Therefore, there is a need in the art to provide improved in-service programmable logic arrays using sub-micron channel length transistors while avoiding the deleterious effects of short-channel effects such as drain-induced barrier lowering; threshold voltage roll off, and sub-threshold conduction, increased leakage and reduced carrier mobility.
The above mentioned problems with in service programmable logic arrays and other problems are addressed by the present invention and will be understood by reading and studying the following specification. Systems and methods are provided for in service programmable logic arrays using sub-micron channel length transistors with ultra thin bodies, or transistors where the surface space charge region scales down as other transistor dimensions scale down.
In one embodiment of the present invention, in service programmable logic arrays with ultra thin vertical body transistors are provided. The in-service programmable logic array includes a first logic plane that receives a number of input signals. The first logic plane has a plurality of logic cells arranged in rows and columns that are interconnected to provide a number of logical outputs. A second logic plane has a number of logic cells arranged in rows and columns that receive the outputs of the first logic plane and that are interconnected to produce a number of logical outputs such that the in service programmable logic array implements a logical function. Each of the logic cells includes a vertical pillar extending outwardly from a semiconductor substrate. Each pillar includes a single crystalline first contact layer and a second contact layer separated by an oxide layer. Each of the logic cells includes at least one single crystalline ultra thin vertical floating gate transistor that is disposed adjacent each vertical pillar. The single crystalline vertical floating gate transistor includes an ultra thin single crystalline vertical first source/drain region coupled to the first contact layer, an ultra thin single crystalline vertical second source/drain region coupled to the second contact layer, and an ultra thin single crystalline vertical body region which opposes the oxide layer and couples the first and the second source/drain regions. A vertical floating gate opposes the ultra thin single crystalline vertical body region.
These and other embodiments, aspects, advantages, and features of the present invention will be set forth in part in the description which follows, and in part will become apparent to those skilled in the art by reference to the following description of the invention and referenced drawings or by practice of the invention, The aspects, advantages, and features of the invention are realized and attained by means of the instrumentalities, procedures, and combinations particularly pointed out in the appended claims.

**INFORMATION PROVIDED:**

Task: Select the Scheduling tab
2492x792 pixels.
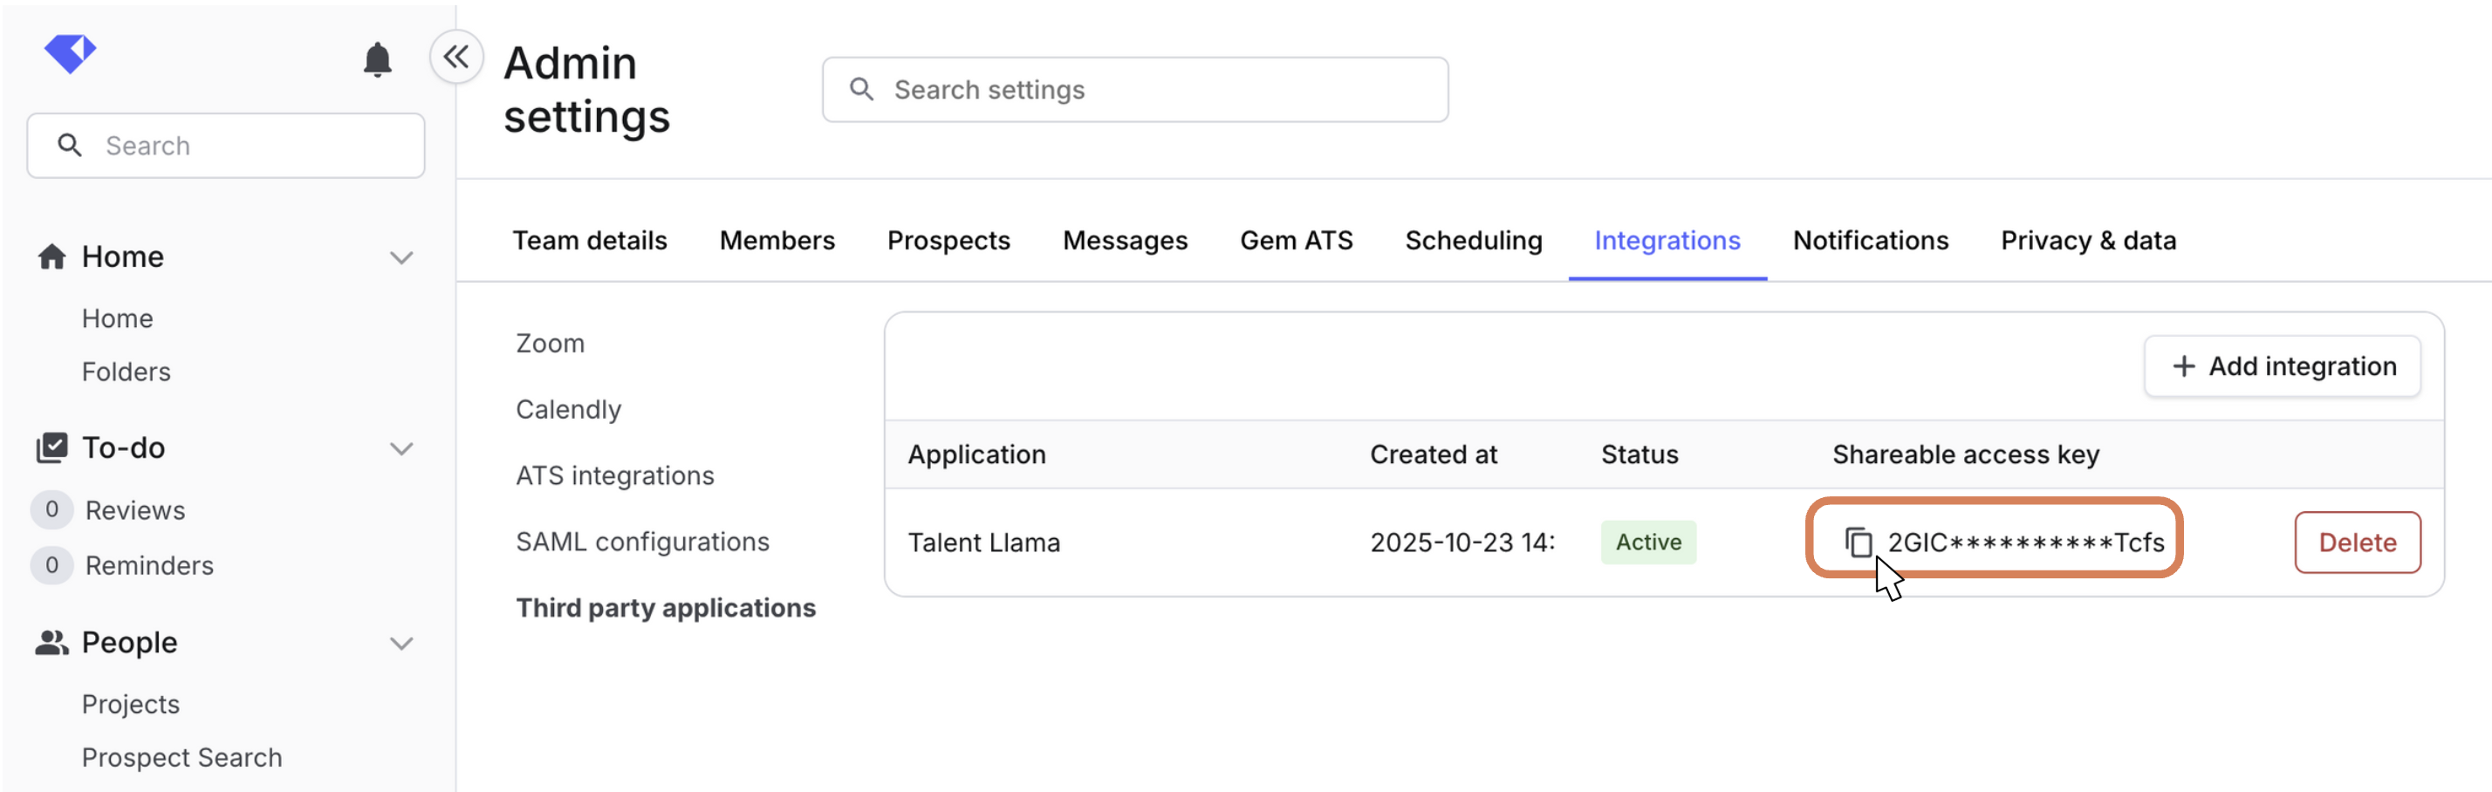Action: point(1473,241)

**WHAT TO WORK ON:**
[A] In the passage on in-service programmable logic arrays, what separates the first and second contact layers in each vertical pillar?
[B] From the passage on in-service programmable logic arrays, copy word for word the part starting with "The above mentioned" and going on through "dimensions scale down.".

**ANSWERS FOR THIS EXERCISE:**
[A] An oxide layer.

[B]
The above mentioned problems with in service programmable logic arrays and other problems are addressed by the present invention and will be understood by reading and studying the following specification. Systems and methods are provided for in service programmable logic arrays using sub-micron channel length transistors with ultra thin bodies, or transistors where the surface space charge region scales down as other transistor dimensions scale down.